Découverte d’un nouveau modèle d’évaluation spirituelle
Au CHUV, les stagiaires ont été initiés au modèle d’évaluation spirituelle STIV, approche qui intègre quatre dimensions de la spiritualité comme l’indique l’acronyme: le sens (S), la transcendance (T), l’identité (I) et les valeurs (V). Ce modèle offre ainsi une approche holistique de l’évaluation spirituelle. Il permet non seulement d’examiner les dimensions spirituelles du patient, mais aussi de comprendre comment celles-ci définissent la vie du patient. «En somme, il s’agit de dessiner l’identité spirituelle du patient afin que celle-ci soit considérée dans le rapport du patient à sa santé, à sa finitude. Le STIV se distingue par sa capacité à intégrer ces éléments de manière cohérente et à fournir une évaluation complète de la situation spirituelle du patient», indique Jean-Marc Barreau.
Autres approches en soins spirituels
Les différences entre les pratiques suisse et québécoise en matière de soins spirituels ne se limitent pas aux modèles d’évaluation. Jean-Marc Barreau met en évidence une distinction sémantique importante qui reflète des approches différentes dans l’accompagnement des patients: au Québec, on parle d’«intervention spirituelle», tandis qu’en Suisse on privilégie le terme «accompagnant spirituel». Cette distinction traduit une différence dans la façon d’accompagner le patient. Au Québec, l’intervention spirituelle est souvent perçue comme une démarche ponctuelle, intégrée dans une dynamique clinique globale où chaque professionnel intervient à un moment précis du parcours du patient. En revanche, en Suisse, l’accompagnement spirituel est envisagé comme un processus continu où l’intervenant marche aux côtés du patient sur le long terme, dans une logique d’accompagnement durable et de soutien progressif.

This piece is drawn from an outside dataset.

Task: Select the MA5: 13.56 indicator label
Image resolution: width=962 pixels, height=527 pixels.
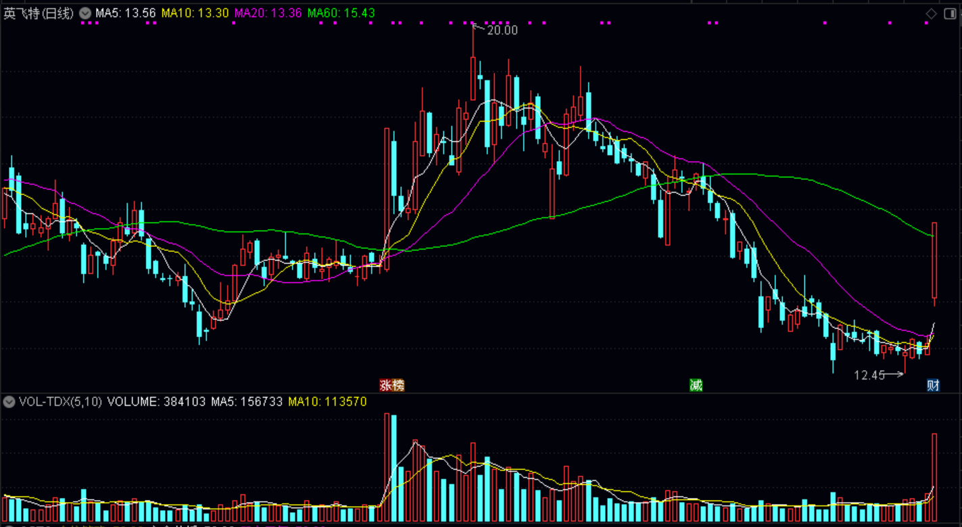Action: click(x=126, y=14)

Le professeur souligne qu’il s’agit là d’une différence plus profonde dans la manière dont les soins spirituels sont perçus et intégrés dans le système de santé.
Une autre différence majeure entre les deux contextes culturels est le rapport à la religion et à la spiritualité. Jean-Marc Barreau explique qu’au Québec la spiritualité tend à être dissociée de la religion en raison de l’héritage laïque de la société québécoise. Par contre, dans le canton de Vaud, dont dépend Lausanne, la religion et la spiritualité cohabitent plus facilement sans pour autant se confondre. Cette conception influence directement la façon dont les soins spirituels sont donnés, les patients ayant des attentes et des besoins en fonction de leur culture spirituelle personnelle et du contexte sociétal qui les a construits.
En confrontant les pratiques suisse et québécoise, les étudiantes et étudiants auront ainsi acquis une perspective précieuse pour offrir des interventions spirituelles toujours plus adaptées aux besoins diversifiés des patients.